È quanto stabilito dalla Corte di Cassazione, con l’ordinanza n. 32473 dell’8 novembre 2021, accogliendo il ricorso dell’INAIL, che aveva perso i precedenti gradi di giudizio.
Il caso riguarda una signora - dipendente di una Procura della Repubblica - che aveva “spezzato” il suo orario continuato 9-15, con una sosta al bar insieme a due colleghe, timbrando regolarmente il cartellino in uscita. Durante il percorso era caduta ferendosi il polso, lesione per la quale chiedeva un’indennità di malattia e un indennizzo pari al 10% di danno permanente.
La richiesta è stata accolta dai giudici di merito, secondo i quali il rischio assunto dalla lavoratrice non era generico “permanendo un nesso eziologico con l’attività lavorativa”.
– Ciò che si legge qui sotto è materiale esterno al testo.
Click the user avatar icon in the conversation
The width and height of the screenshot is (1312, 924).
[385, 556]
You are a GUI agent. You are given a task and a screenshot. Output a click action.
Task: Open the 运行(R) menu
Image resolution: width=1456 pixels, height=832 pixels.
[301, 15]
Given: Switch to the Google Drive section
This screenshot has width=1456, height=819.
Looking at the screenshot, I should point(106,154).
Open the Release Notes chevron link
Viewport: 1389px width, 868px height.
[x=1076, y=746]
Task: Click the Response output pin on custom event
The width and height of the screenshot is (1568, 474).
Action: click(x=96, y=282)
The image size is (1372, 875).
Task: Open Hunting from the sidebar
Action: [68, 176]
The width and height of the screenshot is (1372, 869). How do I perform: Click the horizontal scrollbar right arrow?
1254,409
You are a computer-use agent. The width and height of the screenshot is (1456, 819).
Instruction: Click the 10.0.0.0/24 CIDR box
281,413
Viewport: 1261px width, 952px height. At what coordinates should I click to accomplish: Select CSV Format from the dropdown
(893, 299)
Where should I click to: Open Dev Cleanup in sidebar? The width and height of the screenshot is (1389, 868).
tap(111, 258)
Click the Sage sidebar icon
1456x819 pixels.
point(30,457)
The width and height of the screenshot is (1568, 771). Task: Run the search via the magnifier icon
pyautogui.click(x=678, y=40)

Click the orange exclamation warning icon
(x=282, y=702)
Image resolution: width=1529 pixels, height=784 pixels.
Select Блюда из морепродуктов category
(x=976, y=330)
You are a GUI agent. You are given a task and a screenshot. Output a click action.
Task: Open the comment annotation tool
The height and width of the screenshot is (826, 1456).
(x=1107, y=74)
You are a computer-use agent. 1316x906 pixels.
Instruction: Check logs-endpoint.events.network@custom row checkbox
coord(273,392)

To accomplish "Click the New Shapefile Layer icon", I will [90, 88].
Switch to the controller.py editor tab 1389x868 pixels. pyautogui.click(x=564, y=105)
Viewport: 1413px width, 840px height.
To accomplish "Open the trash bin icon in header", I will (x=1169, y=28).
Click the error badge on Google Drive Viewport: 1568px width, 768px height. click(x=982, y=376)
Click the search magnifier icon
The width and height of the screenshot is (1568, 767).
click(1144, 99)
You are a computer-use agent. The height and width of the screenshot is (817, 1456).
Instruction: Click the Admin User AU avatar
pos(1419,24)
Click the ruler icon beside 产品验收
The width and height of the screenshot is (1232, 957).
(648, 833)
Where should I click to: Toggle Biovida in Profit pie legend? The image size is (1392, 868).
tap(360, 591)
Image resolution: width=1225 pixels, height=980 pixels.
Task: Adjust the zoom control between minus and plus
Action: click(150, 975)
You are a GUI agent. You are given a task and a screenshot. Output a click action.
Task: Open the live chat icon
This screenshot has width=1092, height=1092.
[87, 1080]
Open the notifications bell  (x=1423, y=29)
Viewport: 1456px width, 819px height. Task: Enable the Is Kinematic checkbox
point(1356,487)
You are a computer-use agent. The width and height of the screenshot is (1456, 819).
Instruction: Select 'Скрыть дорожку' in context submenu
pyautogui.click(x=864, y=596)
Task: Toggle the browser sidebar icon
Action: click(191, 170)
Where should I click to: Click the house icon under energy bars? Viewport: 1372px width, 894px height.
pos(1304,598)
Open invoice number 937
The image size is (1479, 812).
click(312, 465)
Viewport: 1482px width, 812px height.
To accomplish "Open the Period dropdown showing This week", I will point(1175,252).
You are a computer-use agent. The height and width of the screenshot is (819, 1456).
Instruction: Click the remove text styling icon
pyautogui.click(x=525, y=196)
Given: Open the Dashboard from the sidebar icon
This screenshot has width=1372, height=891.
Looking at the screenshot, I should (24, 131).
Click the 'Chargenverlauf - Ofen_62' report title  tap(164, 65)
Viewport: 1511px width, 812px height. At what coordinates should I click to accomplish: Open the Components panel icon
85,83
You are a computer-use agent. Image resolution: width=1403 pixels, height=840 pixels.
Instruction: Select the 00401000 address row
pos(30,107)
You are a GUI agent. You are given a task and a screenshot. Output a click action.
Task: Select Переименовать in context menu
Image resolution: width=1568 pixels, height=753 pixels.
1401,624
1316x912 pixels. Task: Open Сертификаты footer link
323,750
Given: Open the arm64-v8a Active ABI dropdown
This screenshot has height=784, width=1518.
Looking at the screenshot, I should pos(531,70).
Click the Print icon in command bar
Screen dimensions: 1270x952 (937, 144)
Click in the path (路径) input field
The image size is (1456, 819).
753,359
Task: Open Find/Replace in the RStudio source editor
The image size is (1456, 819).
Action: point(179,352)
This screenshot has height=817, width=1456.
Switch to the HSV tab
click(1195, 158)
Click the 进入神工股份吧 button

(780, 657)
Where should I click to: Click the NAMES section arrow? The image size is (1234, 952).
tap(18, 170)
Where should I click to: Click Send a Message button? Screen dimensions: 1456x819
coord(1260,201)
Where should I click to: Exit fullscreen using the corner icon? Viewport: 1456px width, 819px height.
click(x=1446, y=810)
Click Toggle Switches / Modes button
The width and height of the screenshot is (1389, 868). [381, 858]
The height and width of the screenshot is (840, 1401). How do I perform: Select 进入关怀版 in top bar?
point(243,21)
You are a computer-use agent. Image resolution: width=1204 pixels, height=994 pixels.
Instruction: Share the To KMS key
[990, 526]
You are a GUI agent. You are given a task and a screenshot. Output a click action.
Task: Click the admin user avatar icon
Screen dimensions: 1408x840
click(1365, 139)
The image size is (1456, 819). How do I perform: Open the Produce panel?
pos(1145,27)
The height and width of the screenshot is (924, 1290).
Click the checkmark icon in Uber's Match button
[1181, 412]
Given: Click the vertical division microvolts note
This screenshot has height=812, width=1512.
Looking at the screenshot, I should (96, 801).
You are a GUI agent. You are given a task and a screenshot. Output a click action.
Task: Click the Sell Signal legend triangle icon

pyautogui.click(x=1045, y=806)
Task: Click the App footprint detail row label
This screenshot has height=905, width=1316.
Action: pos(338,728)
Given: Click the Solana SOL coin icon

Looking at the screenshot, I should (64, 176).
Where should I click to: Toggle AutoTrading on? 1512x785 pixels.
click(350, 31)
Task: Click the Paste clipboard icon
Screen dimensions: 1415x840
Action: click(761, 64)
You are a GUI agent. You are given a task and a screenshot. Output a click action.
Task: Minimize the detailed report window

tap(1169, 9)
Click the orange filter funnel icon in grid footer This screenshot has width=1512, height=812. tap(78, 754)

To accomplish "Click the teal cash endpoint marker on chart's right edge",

La Cassazione, però, ribalta la sentenza di secondo grado e dichiara il ricorso dell’INAIL ammissibile. Infatti, affermano gli ermellini, benché il desiderio del caffè sia apprezzabile, esclude che si tratti di un bisogno fisiologico che consentirebbe di affermare lo stretto legame con l’attività svolta.
Il nesso lavoro-rischio è indispensabile per ottenere un indennizzo slegato, invece, dall’esigenza che l’incidente sia avvenuto nel tempo e nel luogo della prestazione. Nello specifico la lavoratrice si è volontariamente esposta al pericolo, cedendo a un desiderio “certamente procrastinabile e non impellente”.
Pertanto, la lavoratrice non può affermare che la caduta sia avvenuta in “occasione di lavoro”.